Hashing Nucleotides to two Bits

In many bioinformatics applications it is useful to reduce genomic sequences to 2bit format; Hash them, in some sense. Obviously two bits are enough to uniquely identify the four canonical bases. Usually the following mapping is to be achieved: A → 0, C → 1, G → 2, T → 3.

There are different methods to achieve this mapping, via a switch or a char array. However, there is a better way using the ASCII representation of the nucleotides:

A = 0x41 = 0100 0001
C = 0x43 = 0100 0011
G = 0x47 = 0100 0111
T = 0x54 = 0101 0100

The (lower) bits 2 and 3 are unique across all nucleotides.

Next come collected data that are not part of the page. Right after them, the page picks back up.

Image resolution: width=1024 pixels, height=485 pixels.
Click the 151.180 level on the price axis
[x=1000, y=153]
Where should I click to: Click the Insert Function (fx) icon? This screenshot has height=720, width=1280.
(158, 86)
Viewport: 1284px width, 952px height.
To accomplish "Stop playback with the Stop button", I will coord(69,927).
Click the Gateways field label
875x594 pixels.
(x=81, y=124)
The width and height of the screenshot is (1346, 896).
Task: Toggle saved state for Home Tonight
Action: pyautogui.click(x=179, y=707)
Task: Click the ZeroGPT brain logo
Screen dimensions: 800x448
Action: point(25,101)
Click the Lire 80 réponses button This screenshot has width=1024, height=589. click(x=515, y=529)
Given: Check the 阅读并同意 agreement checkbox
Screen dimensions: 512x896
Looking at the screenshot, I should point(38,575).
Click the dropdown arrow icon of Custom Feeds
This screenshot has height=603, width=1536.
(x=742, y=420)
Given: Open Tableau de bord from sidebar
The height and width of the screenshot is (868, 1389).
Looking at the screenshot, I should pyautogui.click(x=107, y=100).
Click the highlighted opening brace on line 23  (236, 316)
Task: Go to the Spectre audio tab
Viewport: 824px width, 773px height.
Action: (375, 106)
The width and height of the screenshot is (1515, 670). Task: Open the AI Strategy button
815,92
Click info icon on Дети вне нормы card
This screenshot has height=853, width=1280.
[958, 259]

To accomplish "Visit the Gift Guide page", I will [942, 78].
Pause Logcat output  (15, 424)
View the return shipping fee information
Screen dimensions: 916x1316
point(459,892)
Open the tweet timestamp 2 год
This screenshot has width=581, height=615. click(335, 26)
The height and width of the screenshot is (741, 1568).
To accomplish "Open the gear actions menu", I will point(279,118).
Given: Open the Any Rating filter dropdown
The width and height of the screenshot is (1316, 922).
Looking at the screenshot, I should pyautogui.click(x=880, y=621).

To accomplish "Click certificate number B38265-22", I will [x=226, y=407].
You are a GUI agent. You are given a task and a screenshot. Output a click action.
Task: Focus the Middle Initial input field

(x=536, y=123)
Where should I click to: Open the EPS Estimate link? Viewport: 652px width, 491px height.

Thus, the following code from up2bit gets us half the way.

char n; // the nucleotide
n &= 0x6; // mask all bits except 2 and 3.
n >>= 1;

A → 0, C → 1, G → 3, T → 2 is the current mapping. Now we have to fix the G, T issue. This could either be done via one or two ifs. But again, bit-twiddling saves the day.

n ^= (n >> 1); // conditionally flip lower bit

If bit 2 is 0 (A or C) nothing happens, but if it is 1 (G and T) the lowest bit gets flipped. Finally, we have achieved the mapping we set out for. In C, this code compiles down to just five bit-twiddling instructions making it the fastest order-preserving method available.